5 gender reveal disasters: wildfires, fatal explosion, plane crash

A wildfire that has burned almost 10,000 acres and forced the evacuation of half a Southern California city was sparked by a pyrotechnic device at a gender reveal party, fire investigators announced Sunday.

The El Dorado Fire, in San Bernardino County, is not the first large wildfire to result from a misguided attempt to announce the sex of an unborn baby. In April 2017, an expectant Arizona father fired a bullet into a target packed with an explosive substance and set off the Sawmill Fire[1], which burned almost 47,000 acres.

That man — Dennis Dickey, a 37-year-old Border Patrol agent — was convicted of a misdemeanor and ordered to pay $8,188,069 in restitution to those whose property was burned.

The U.S. Forest Service released video of the Arizona incident. A gunshot is heard, and a boxlike target explodes in a cloud of blue powder. Immediately, the dry grass around it bursts into flame, and a man is heard yelling, “Start packing up!”

The explosive in that case was identified as a Tannerite target, a brand that explodes when hit by a high-velocity bullet. Tannerite is strictly regulated in California, with a permit required for its purchase or use.

## Source data
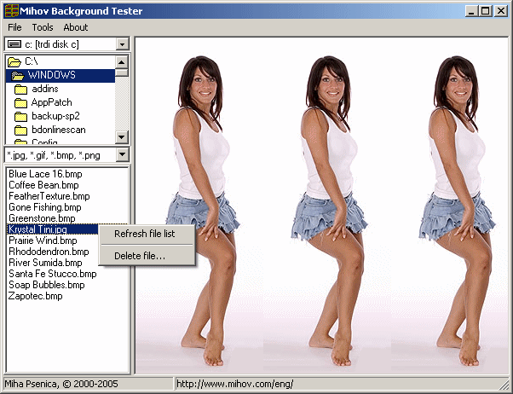Open the drive selection dropdown
This screenshot has width=513, height=394.
point(122,43)
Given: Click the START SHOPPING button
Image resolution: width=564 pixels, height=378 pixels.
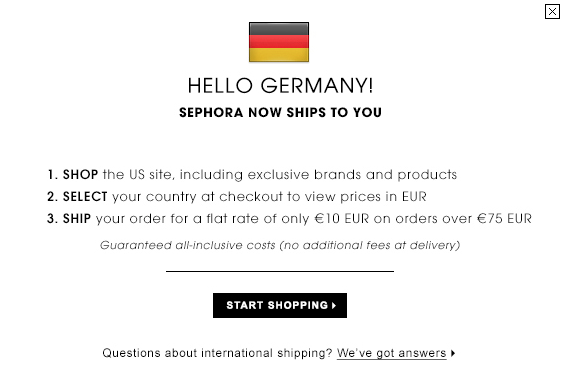Looking at the screenshot, I should 280,305.
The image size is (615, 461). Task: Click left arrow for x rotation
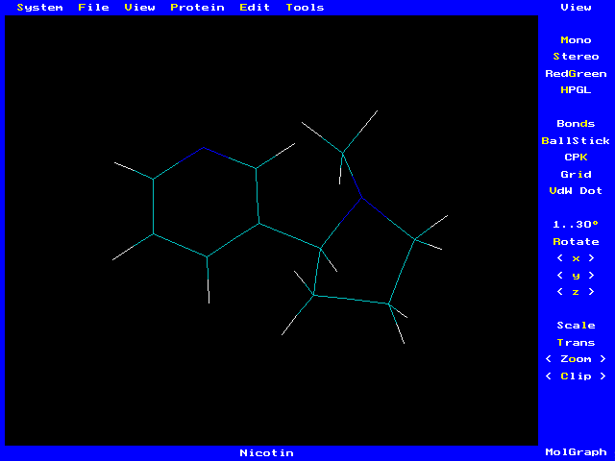[560, 258]
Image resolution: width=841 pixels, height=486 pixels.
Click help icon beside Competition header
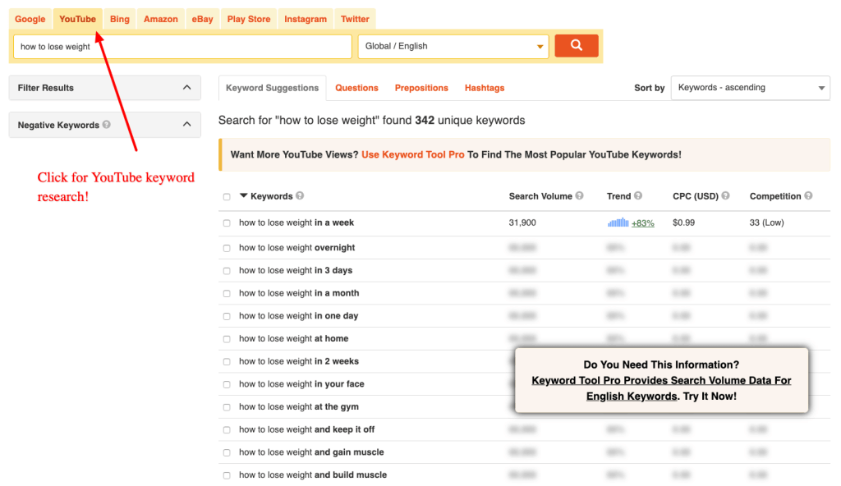(808, 196)
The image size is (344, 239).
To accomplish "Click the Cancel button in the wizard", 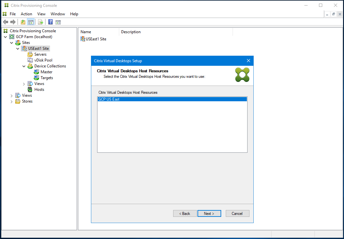I will (x=237, y=213).
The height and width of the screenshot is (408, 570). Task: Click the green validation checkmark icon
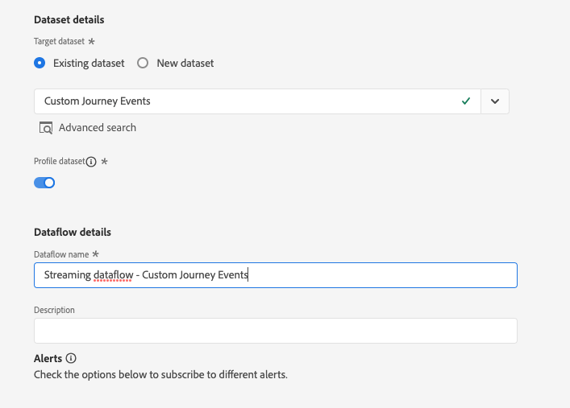click(x=466, y=101)
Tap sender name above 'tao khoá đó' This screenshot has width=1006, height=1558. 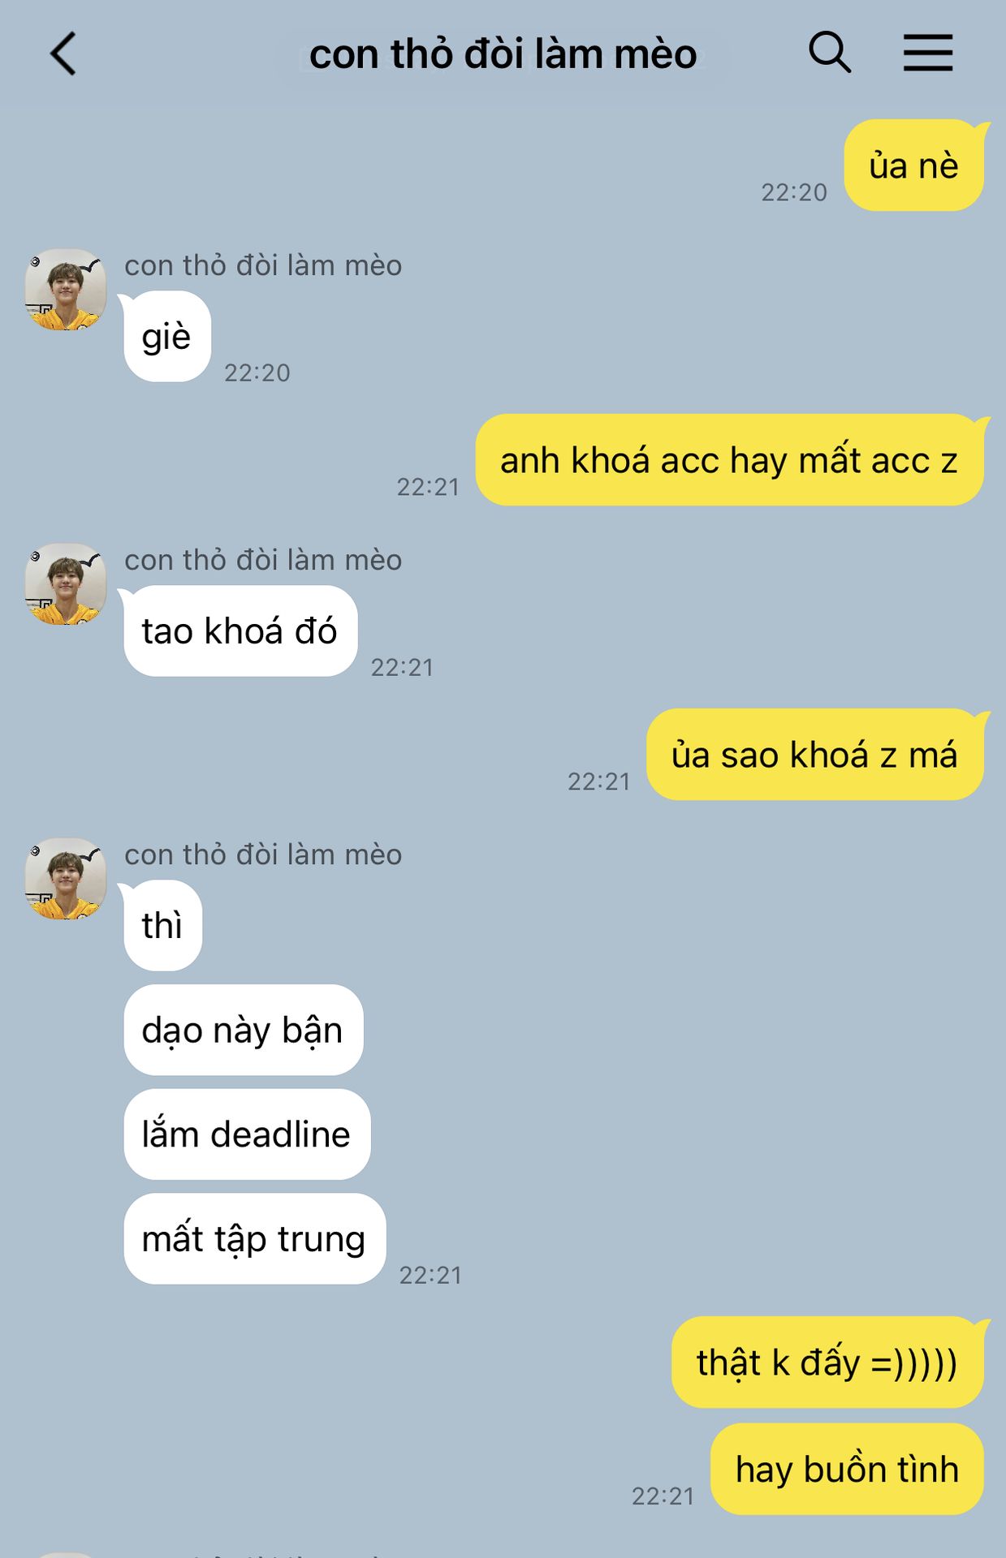pyautogui.click(x=263, y=560)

## Parts of the exercise
1. In the article on gender reveal disasters, how much restitution was Dennis Dickey ordered to pay?
2. List every kind of disaster named in the header of the article on gender reveal disasters.
3. Pick up the article on gender reveal disasters after its last sentence and keep writing it.

## Responses by item number
1. $8,188,069

2. Wildfires, fatal explosion, plane crash

3.
In the El Dorado Fire, investigators from the California Department of Forestry and Fire Protection revealed few details. They said the fire began at 10:23 a.m. Saturday at El Dorado Ranch Park, just east of the Yucaipa city limit, and that it was caused by a “smoke-generating pyrotechnic device.”

CalFire’s press release referred to a “party;” in an interview with the Associated Press, agency spokesman Bennet Milloy characterized the event as a family outing to record video of the device’s detonation.

He said surveillance video showed the unidentified couple frantically racing to their vehicle to retrieve water bottles once the flames erupted.

“You can’t fight a fire like this with a water bottle,” Milloy said. “They had no chance after it started.”

The couple could be liable for the cost of fighting the fire and criminally charged with misdemeanor or felony counts.